For the entire playoffs, Kidd played more than 246 minutes. In that time, he scored 11 points on 3-for-25 shooting. According to Basketball-Reference.com, he’s the only player in league history to play more than 235 minutes in one playoff year while scoring 11 or fewer points.

In fact, to find a player who came even close to Kidd’s level of offensive uselessness, you’d have to go back to 1982, when San Antonio Spurs center George Johnson played 175 minutes in nine games and scored just 11 points, according to Basketball-Reference.com. But Johnson took one-third the number of shots that Kidd has (eight) and still made more of them (four) than Kidd.

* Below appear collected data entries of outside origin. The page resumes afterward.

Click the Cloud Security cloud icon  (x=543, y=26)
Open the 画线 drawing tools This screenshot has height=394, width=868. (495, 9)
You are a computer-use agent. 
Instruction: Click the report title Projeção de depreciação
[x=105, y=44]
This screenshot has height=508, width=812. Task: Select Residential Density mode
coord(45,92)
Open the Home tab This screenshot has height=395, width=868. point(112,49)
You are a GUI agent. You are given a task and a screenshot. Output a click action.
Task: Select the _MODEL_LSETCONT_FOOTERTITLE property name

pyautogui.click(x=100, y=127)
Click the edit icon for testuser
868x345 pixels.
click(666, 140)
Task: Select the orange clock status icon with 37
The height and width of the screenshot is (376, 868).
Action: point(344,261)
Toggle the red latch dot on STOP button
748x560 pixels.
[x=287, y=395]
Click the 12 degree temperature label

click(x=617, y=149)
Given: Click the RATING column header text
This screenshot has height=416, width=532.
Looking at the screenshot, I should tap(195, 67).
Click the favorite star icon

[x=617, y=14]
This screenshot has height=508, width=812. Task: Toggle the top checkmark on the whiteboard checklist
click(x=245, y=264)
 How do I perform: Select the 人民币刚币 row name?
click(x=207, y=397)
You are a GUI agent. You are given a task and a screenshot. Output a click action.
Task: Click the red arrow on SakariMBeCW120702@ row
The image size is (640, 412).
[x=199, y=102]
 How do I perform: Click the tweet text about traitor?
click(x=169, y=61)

You could also point to Houston Rockets forward Charles Jones, an aging, little-used player during the regular season who scored 14 total points in 237 minutes over the course of 19 playoff games in 1995. But he only took 13 shots, making five, and his team won a championship.

Now, to be fair, Kidd is 40, and averaged only six points per game this season. With Carmelo Anthony and J.R. Smith supposedly accounting for most of the offense on a given night, Kidd isn’t out there to put the ball in the basket. But when you’re a point guard who’s shooting 0-fer and scoring like a couple of shot-blocking big men — and your team is getting clobbered while it happens —you’ve got a problem.

Things fell apart for the Knicks, to the point that even New York City councilmen gave up on the team. On the bright side, Kidd and his teammates won’t have to endure any more games this season.